# Passage given
RALEIGH, N.C. (WTVD) -- More than $74 million was awarded to around 200 schools across North Carolina this past school year. The money is part of the state's Center for Safer Schools grant program that is funded through the General Assembly.

Funding school safety is a top priority for almost everyone as threats to schools and weapons on campus increase across the country.

Eighty-one percent of people who responded to an ABC11 I-Team survey said they were concerned about safety within their local school and/or district. Three out of four respondents rated their concern "high" or "somewhat high."

While a majority expressed concern, parents, educators and community members were split on how best to address safety.

This year the state's grant money was mostly divided between assisting districts with funding school resource officers ($32.9 million) and purchasing equipment ($36.5 million). Another 6% of the money was allocated for services and training.

"So, some of the training could be things as it relates to school climate. It can be training as it relates to human trafficking, bullying and substance abuse; any of the things that impact school climate," explained Karen Fairley, the executive director of the NC Center for Safer Schools. "It also can be training as it relates to active shooter drills. It just depends on the needs of the school."

Maria Mills' school, Carolina Charter Academy, is one of the schools using the funds to hire a school resource officer; a position she said they may have had to delay hiring without the funds.

SEE ALSO | 'Stay vigilant': Keeping schools safe with School Resource Officers

Officers said despite the vast number of threats this semester at Wake County schools, they take each and every one of them seriously.

"We're as prepared as we can be and we're constantly seeking to be more prepared. I do think the implementation of the SRO will provide a nice community environment with another social servant," Mills said.

She explained her school of around 600 students is often competing for resources against massive public school districts. She also said funding limitations constantly mean having to prioritize which safety measures to implement. Fairley explained that's where the School Safety Grants come into play.

"The purpose of the funding is to support the districts who otherwise couldn't afford to put these safety measures in place," Fairley said. "It's crucial that this funding is given to the center to allocate out to the districts because school safety is going to continuously change. Technology changes. And what we're purchasing in the year 2023 and 2026 or 2027, there may be upgrades to the technology, there may be new things that we haven't thought about as it relates to school safety."

Wake County Public Schools received $659,000 to create a visitor management system. Chapel Hill-Carrboro Schools is spending its $283,000 on upgrades to the camera, access control and door hardware. Meanwhile, Nash County Public Schools said it used funds to hire SROs for all middle and elementary schools, along with purchasing walkie-talkies. Other districts did not return ABC11's questions about how they spent their grants.

As weapons appear on North Carolina school campuses weekly, the increase of SROs and metal detectors have been popular options considered by districts.

The ABC11 I-Team found 60% of survey respondents were in favor of SROs, but only around half said that they believed metal detectors would improve safety. Security cameras (65%) and visitor management systems (75%) were safety options that scored the highest approval from respondents.

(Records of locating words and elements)

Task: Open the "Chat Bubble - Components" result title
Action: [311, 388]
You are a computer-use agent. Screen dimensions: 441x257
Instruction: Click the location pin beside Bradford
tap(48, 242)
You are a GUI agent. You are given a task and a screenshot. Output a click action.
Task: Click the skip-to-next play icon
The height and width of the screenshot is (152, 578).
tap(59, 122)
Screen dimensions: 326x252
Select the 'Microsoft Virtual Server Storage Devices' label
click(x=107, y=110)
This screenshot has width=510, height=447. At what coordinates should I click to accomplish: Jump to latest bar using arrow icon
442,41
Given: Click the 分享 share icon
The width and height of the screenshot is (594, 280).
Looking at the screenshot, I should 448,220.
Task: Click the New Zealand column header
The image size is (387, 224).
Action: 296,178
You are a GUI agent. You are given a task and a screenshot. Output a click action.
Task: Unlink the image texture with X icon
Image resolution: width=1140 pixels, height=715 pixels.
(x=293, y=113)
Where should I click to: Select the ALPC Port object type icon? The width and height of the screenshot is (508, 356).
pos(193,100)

==

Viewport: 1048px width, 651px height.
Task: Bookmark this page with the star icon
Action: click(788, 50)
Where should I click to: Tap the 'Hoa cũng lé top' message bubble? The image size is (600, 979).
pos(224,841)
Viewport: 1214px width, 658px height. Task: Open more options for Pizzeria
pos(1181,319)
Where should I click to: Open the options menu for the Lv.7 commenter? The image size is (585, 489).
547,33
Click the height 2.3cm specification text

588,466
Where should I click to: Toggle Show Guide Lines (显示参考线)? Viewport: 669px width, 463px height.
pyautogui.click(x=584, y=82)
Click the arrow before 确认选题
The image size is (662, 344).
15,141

# What is asked
1. Please copy the passage of the article on school safety grants that opens with the words containing "SEE ALSO | 'Stay" and closes with "come into play.".
2. Write the next part of the article on school safety grants, picking up after its final sentence.

# Results of the tasks
1.
SEE ALSO | 'Stay vigilant': Keeping schools safe with School Resource Officers

Officers said despite the vast number of threats this semester at Wake County schools, they take each and every one of them seriously.

"We're as prepared as we can be and we're constantly seeking to be more prepared. I do think the implementation of the SRO will provide a nice community environment with another social servant," Mills said.

She explained her school of around 600 students is often competing for resources against massive public school districts. She also said funding limitations constantly mean having to prioritize which safety measures to implement. Fairley explained that's where the School Safety Grants come into play.

2.
SEE ALSO | Not all North Carolina schools have submitted required safety plans

With more weapons being found on schools campuses, it's more important than ever for school officials to plan for the worst.

The ABC11 survey found 71% of people said they do not believe their district is doing enough to protect students' safety.

Some respondents blamed this on broader gun access, others pointed to "reactive policies," open doors, lack of student discipline and even "lack of coordination with first responders."

Wake County mother and public educator advocate Rev. Suzanne Parker Miller said she feels safe with her students in Wake County Public Schools and described her kids' schools as "fortresses."

"I feel like the leadership of our Wake County system is really doing all that they can. They need help from the community to continue to keep school safe. And I'm not sure that they're getting the support that they need outside of this system," Parker Miller said.

She said she would like to see more investment from the state level on teachers and other staff positions.

"The state is not putting in the money that they need for Public Ed to be able to keep our children safe," she said. "They're not funding counselors. They're not funding enough nurses, enough psychologists, all of those supporting professionals, the extra adults in the building who are so important to being sure that we can keep our schools safe."

Ninety percent of people who responded to the survey said they don't think their district has enough mental health resources.

SEE ALSO | New technology promises to make Wake County schools safer by efficiently tracking school guests

A new visitor management system is helping schools track visitors that come and go throughout the day.

"If we value literally human life, young people and the people who care for them, then we got to put our money there," said Wake NCAE President Christina Spears, who represents educators in Wake County.

For many, mental health resources go hand-in-hand with decreasing overall security threats.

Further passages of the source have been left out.